Add-on capabilities are available within all models except for the Business card model.
Capabilities
Document Intelligence supports more sophisticated and modular analysis capabilities. Use the add-on features to extend the results to include more features extracted from your documents. Some add-on features incur an extra cost. These optional features can be enabled and disabled depending on the scenario of the document extraction. To enable a feature, add the associated feature name to the features query string property. You can enable more than one add-on feature on a request by providing a comma-separated list of features. The following add-on capabilities are available for 2023-07-31 (GA) and later releases.
✱ Add-On - Query fields are priced differently than the other add-on features. See pricing for details.
Supported file formats
PDF
Images: JPEG/JPG, PNG, BMP, TIFF, HEIF
✱ Microsoft Office files are currently not supported.
High resolution extraction
The task of recognizing small text from large-size documents, like engineering drawings, is a challenge. Often the text is mixed with other graphical elements and has varying fonts, sizes, and orientations. Moreover, the text can be broken into separate parts or connected with other symbols. Document Intelligence now supports extracting content from these types of documents with the ocr.highResolution capability. You get improved quality of content extraction from A1/A2/A3 documents by enabling this add-on capability.
# Analyze a document at a URL:
url = "(https://github.com/Azure-Samples/document-intelligence-code-samples/blob/main/Data/add-on/add-on-highres.png?raw=true"
poller = document_analysis_client.begin_analyze_document_from_url(
"prebuilt-layout", document_url=url, features=[AnalysisFeature.OCR_HIGH_RESOLUTION] # Specify which add-on capabilities to enable.
)
result = poller.result()
# [START analyze_with_highres]
if any([style.is_handwritten for style in result.styles]):
print("Document contains handwritten content")
else:
print("Document does not contain handwritten content")
for page in result.pages:
print(f"----Analyzing layout from page #{page.page_number}----")
print(
f"Page has width: {page.width} and height: {page.height}, measured with unit: {page.unit}"
)
for line_idx, line in enumerate(page.lines):
words = line.get_words()
print(
f"...Line # {line_idx} has word count {len(words)} and text '{line.content}' "

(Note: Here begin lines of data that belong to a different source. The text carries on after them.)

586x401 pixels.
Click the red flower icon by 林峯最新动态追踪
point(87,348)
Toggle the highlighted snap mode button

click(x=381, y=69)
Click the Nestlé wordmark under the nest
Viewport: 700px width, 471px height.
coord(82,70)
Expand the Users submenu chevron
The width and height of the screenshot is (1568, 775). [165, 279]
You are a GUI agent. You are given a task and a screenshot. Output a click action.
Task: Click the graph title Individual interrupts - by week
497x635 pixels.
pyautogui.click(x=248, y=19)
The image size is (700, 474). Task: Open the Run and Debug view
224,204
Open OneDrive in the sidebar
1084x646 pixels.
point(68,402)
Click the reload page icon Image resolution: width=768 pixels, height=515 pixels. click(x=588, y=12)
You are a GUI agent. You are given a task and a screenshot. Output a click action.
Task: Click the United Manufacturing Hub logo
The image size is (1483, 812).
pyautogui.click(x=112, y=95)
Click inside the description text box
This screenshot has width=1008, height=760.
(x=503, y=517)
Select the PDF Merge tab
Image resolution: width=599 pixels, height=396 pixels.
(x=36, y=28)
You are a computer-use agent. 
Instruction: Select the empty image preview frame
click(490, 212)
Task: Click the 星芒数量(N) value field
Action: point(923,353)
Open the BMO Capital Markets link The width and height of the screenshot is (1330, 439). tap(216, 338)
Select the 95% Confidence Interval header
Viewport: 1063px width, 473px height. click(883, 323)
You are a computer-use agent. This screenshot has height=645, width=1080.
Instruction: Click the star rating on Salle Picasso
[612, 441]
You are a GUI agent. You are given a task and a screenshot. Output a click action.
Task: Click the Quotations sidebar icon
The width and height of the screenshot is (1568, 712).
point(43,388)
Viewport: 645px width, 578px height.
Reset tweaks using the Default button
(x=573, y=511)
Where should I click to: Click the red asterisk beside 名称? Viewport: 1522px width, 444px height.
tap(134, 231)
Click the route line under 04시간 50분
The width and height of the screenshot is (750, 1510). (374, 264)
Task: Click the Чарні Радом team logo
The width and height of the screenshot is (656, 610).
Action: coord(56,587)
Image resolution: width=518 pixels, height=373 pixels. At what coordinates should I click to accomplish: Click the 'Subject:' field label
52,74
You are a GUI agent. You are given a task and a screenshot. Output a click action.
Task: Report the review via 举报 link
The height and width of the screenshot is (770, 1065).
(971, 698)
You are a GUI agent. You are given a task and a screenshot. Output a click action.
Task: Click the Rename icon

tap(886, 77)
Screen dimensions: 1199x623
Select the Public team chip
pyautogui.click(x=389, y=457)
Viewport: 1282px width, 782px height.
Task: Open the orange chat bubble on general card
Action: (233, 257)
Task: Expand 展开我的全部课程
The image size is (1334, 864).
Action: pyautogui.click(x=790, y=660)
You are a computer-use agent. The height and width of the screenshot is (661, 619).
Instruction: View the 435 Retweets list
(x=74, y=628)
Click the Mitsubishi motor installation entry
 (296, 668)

f"within bounding polygon '{format_polygon(line.polygon)}'"
)
for word in words:
print(
f"......Word '{word.content}' has a confidence of {word.confidence}"
)
for selection_mark in page.selection_marks:
print(
f"Selection mark is '{selection_mark.state}' within bounding polygon "
f"'{format_polygon(selection_mark.polygon)}' and has a confidence of {selection_mark.confidence}"
)
for table_idx, table in enumerate(result.tables):
print(
f"Table # {table_idx} has {table.row_count} rows and "
f"{table.column_count} columns"
)
for region in table.bounding_regions:
print(
f"Table # {table_idx} location on page: {region.page_number} is {format_polygon(region.polygon)}"
)
for cell in table.cells:
print(
f"...Cell[{cell.row_index}][{cell.column_index}] has text '{cell.content}'"
)
for region in cell.bounding_regions:
print(
f"...content on page {region.page_number} is within bounding polygon '{format_polygon(region.polygon)}'"
)
The ocr.formula capability extracts all identified formulas, such as mathematical equations, in the formulas collection as a top level object under content. Inside content, detected formulas are represented as :formula:. Each entry in this collection represents a formula that includes the formula type as inline or display, and its LaTeX representation as value along with its polygon coordinates. Initially, formulas appear at the end of each page.
# Analyze a document at a URL:
url = "https://github.com/Azure-Samples/document-intelligence-code-samples/blob/main/Data/add-on/layout-formulas.png?raw=true"
poller = document_analysis_client.begin_analyze_document_from_url(
"prebuilt-layout", document_url=url, features=[AnalysisFeature.FORMULAS] # Specify which add-on capabilities to enable
)
result = poller.result()
# [START analyze_formulas]
for page in result.pages:
print(f"----Formulas detected from page #{page.page_number}----")
inline_formulas = [f for f in page.formulas if f.kind == "inline"]
display_formulas = [f for f in page.formulas if f.kind == "display"]
print(f"Detected {len(inline_formulas)} inline formulas.")
for formula_idx, formula in enumerate(inline_formulas):
print(f"- Inline #{formula_idx}: {formula.value}")
print(f" Confidence: {formula.confidence}")
print(f" Bounding regions: {format_polygon(formula.polygon)}")
print(f"\nDetected {len(display_formulas)} display formulas.")
for formula_idx, formula in enumerate(display_formulas):
print(f"- Display #{formula_idx}: {formula.value}")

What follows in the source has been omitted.